We initially considered that the liver tumors were metastases arising from gastric cancer. However, we resected the stomach and liver tumors because all of the tumors remained small. They proved to be completely resectable and de novo lesions did not appear during the first year of chemotherapy. Had the first chemotherapy regimen been ineffective and had the number of liver tumors and/or the size of the gastric cancer increased, surgical resection in our patient would not have been indicated. This was because of the fact that these factors would have pointed to a decreased probability of complete resection being achievable.

The tumorigenesis of gastric cancer and LMS has been reported to involve various factors [1922]. Common factors, such as infection with the Epstein-Barr virus and molecular alterations in RASSF1A, were also indicated in the occurrence of these tumors [23, 24]. Furthermore, in an experimental model, simultaneous exposure to both nitrosoguanidine and acetylsalicylic acid caused synchronous development of both gastric cancer and LMS [25]. Intragastric application of N-methylnitrosourea also revealed increased susceptibility to chemical tumorigenesis of gastric cancer and sarcoma in p53 knockout mice [26]. In the present case, it is not clear if the association is a simple coincidental coexistence or if the two types of lesion are connected by a causal relationship that might involve a common aetiology and tumorigenic mechanisms.

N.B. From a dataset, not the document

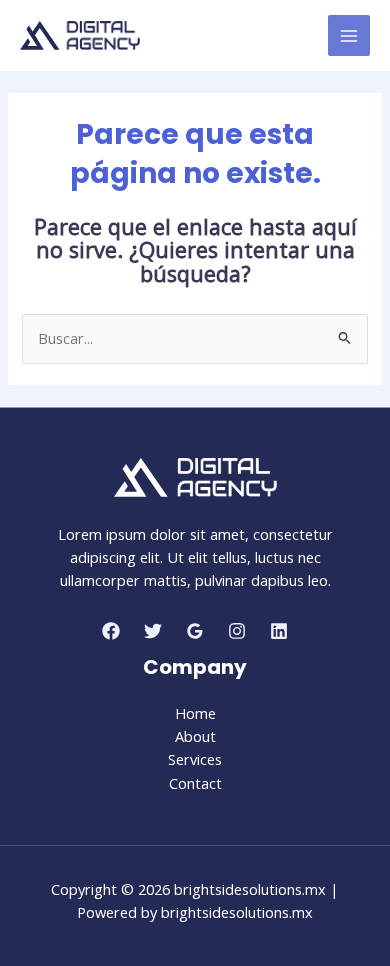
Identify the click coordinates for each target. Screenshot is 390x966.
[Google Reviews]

Colonic LMS is rare and its occurrence in combination with gastric cancer is extremely unusual. Although the diagnosis in our patient was complicated by the presence of both gastric cancer and LMS, an immunohistochemical study of surgical specimens confirmed the final diagnosis of LMS of the sigmoid colon with multiple liver metastases. We concluded that the multimodal approach comprising chemotherapy and complete surgical resection controlled the LMS, even with multiple liver metastases present, and improved the survival of this patient.


Written informed consent was obtained from one of the patients’ relatives for publication of this case report and the accompanying images. A copy of the written consent is available for review by the Series Editor of this journal.